SUPPLIED INFORMATION:
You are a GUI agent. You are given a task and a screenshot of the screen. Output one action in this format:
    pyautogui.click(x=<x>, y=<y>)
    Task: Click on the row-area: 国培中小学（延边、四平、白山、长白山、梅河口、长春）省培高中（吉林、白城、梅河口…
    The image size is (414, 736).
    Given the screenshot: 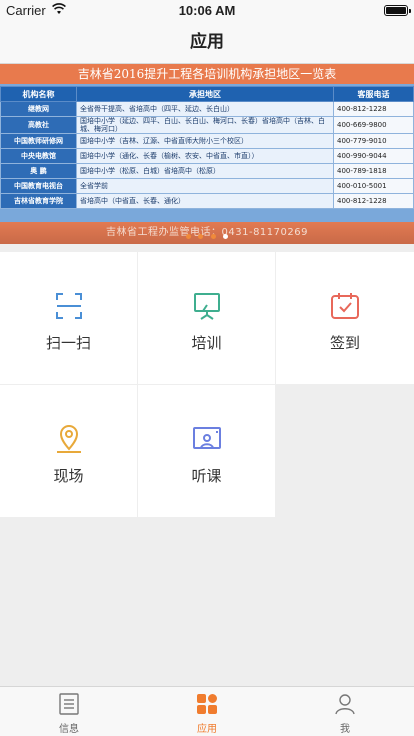 What is the action you would take?
    pyautogui.click(x=205, y=125)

WHAT NEEDS TO BE DONE:
Reproduce the rows verbatim from their first line through the line containing "The image size is (414, 736).".

WRITTEN ANSWER:
You are a GUI agent. You are given a task and a screenshot of the screen. Output one action in this format:
    pyautogui.click(x=<x>, y=<y>)
    Task: Click on the row-area: 国培中小学（延边、四平、白山、长白山、梅河口、长春）省培高中（吉林、白城、梅河口…
    The image size is (414, 736).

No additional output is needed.